Reviewed by GREG KING

Director: Lucas Moodyson

Stars: Mira Barkhammar, Mira Grosin, Liv Lemoyne, Charlie Falk, Johan Lijemamark, Mattias Wiberg, Jonathan Salomonsson, Alvir Strollo, Anna Rydgren, David Dencik, Ann-Sofie Rase, Peter Eriksson, Lena Carlsson.

During the recent Melbourne International Film Festival I saw two coming of age films about kids putting together a punk band. The first was a coming of age drama from Mexico, called We Are Mari Pepa, which dealt with four teenage boys playing in a punk rock band. But this was a fairly disappointing film that ultimately went nowhere. By contrast the second film was this great, exuberant Swedish drama/comedy about three young girls forming a punk band, despite little in the way of real musical talent. We Are The Best! captured that anarchic structure, the anger, energy and rebellious spirit that characterised the punk rock era, and was a lot of fun.

There are some superficial similarities between these two films. But thanks to the involvement of Swedish writer/director Lukas Moodysson, better known for his edgy films like Show Me Love (aka F***ing Amal), this is an entertaining look at the punk scene of Stockholm in the mid 80s, but it has a broad appeal and deals with some universal themes. It is also obvious that Moodyson cares deeply for his central characters.

We Are The Best! is based on the semi-autobiographical comic book Never Goodnight written by Moodysson’s wife Coco, which was itself inspired by her own experiences growing up in Stockholm during the 80s. This gives the character driven film both an authenticity and a nostalgic quality. We Are The Best! also has a poignant quality, and a lot more edge and heart as well as a darker sense of humour.

The film is set in Stockholm in 1982. Best friends Bobo (Mira Barkhammar) and Klara (Mira Grosin) are two 13-year old tomboyish girls who are heavily into punk music, even though most people tell them that punk is dead. They proudly wear their androgynous look, with oversized clothes and short punk styled hair cuts, and they also have plenty of attitude to match. They are largely outsiders at school.

On a whim they decide to put together a band at the local recreation centre where they occasionally hang out. But they lack any real talent, and they have only one song – the raucous anthem Hate The Sport – until they convince Helvig (Liv LeMoyne) to join them. A supposedly good Christian girl who can play guitar, and also something of an outsider at school, Helvig helps the two shape their music, and they begin to prepare for a Battle of the Bands competition.

Bobo is also infatuated with Klara’s older brother Linus (Charlie Falk). But when both Bobo and Klara develop a crush on Elis (Jonathan Salamonsson) from a local boy punk band, tensions rise that temporarily threaten to derail their modest ambitions. Helvig is the steadying influence that holds them together.
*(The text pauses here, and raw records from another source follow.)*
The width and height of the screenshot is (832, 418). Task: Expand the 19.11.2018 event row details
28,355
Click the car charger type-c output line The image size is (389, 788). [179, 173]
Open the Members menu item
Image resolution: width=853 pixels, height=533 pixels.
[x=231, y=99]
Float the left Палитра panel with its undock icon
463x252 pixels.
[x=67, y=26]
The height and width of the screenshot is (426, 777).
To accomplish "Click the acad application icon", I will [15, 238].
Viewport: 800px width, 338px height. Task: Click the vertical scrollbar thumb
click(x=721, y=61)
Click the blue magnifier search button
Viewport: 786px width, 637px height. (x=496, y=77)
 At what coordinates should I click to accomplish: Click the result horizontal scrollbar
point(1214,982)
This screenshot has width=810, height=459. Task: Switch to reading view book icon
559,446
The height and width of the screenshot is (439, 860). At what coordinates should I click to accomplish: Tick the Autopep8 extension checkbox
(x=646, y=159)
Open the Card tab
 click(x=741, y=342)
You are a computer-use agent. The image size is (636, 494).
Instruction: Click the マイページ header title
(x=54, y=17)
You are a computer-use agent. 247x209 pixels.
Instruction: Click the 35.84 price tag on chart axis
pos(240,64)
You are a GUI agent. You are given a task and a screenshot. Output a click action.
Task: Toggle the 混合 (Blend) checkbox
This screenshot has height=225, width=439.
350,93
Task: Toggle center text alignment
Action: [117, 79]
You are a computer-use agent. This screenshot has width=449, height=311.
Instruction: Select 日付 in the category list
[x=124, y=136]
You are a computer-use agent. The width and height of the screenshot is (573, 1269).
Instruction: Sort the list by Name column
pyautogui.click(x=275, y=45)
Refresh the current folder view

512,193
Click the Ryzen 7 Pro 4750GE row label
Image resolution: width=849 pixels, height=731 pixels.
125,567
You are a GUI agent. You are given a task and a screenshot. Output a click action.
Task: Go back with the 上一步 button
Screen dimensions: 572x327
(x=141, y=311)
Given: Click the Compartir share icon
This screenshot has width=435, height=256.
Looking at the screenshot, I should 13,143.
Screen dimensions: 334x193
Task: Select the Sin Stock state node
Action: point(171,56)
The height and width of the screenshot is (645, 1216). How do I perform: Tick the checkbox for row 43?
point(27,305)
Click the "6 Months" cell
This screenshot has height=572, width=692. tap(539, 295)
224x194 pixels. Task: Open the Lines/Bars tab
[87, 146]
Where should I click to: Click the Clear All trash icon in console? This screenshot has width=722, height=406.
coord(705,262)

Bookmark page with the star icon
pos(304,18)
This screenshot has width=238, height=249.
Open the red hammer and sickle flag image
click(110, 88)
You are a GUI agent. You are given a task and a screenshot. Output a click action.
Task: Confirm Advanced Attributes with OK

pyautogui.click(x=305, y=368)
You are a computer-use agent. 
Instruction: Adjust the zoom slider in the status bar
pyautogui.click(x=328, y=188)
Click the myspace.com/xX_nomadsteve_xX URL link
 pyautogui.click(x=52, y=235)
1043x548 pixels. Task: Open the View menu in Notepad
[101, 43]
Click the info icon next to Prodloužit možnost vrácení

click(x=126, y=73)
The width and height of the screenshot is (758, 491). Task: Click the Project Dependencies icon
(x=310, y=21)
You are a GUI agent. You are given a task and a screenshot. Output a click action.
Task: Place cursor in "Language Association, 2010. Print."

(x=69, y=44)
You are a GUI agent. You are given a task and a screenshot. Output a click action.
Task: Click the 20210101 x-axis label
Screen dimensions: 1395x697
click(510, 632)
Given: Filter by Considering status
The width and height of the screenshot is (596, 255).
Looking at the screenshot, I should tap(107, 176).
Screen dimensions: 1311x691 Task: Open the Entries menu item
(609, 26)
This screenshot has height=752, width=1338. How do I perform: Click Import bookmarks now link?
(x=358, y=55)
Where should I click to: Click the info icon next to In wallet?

This is an honest, funny and emotionally complex film that looks at themes of teenage rebellion, friendship, loyalty, trust, family, the angst, innocence and insecurity of girls on the cusp of adolescence. The film has a free-flowing, episodic and aimless style, that somehow suits the material. Moodysson and his cinematographer Ulf Brantas also give the material a sense of urgency and infectious energy through the use of handheld cameras. We also get glimpses into the domestic lives of the three girls, their eccentric families and their parents who have their own problems and issues to deal with, which gives us further insights into their characters. School, parties, the local recreation centre, families, and their friendships all play a part in shaping the girls on their journey.

Moodyson’s earlier films revealed a great sense of compassion and understanding for teenaged girls, and these qualities enhance We Are The Best! He draws superb and naturalistic performances from the three leads, who are all newcomers, and their enthusiastic and unaffected performances enrich the film. There is great chemistry between Barkhammar and Grosin which gives the film its strong emotional core. Some of the dialogue also seems improvised, which gives the material an unrehearsed, spontaneous feel that perfectly fits the anarchic and rebellious spirit of the film. There is also a great soundtrack of Scandinavian punk songs. You don’t even have to be a fan of punk rock to be caught up in the energy and enthusiasm of these three girls.

We Are The Best! is Moodyson’s first film since 2009, and this real crowd pleaser is easily his most accessible and enjoyable film for a decade!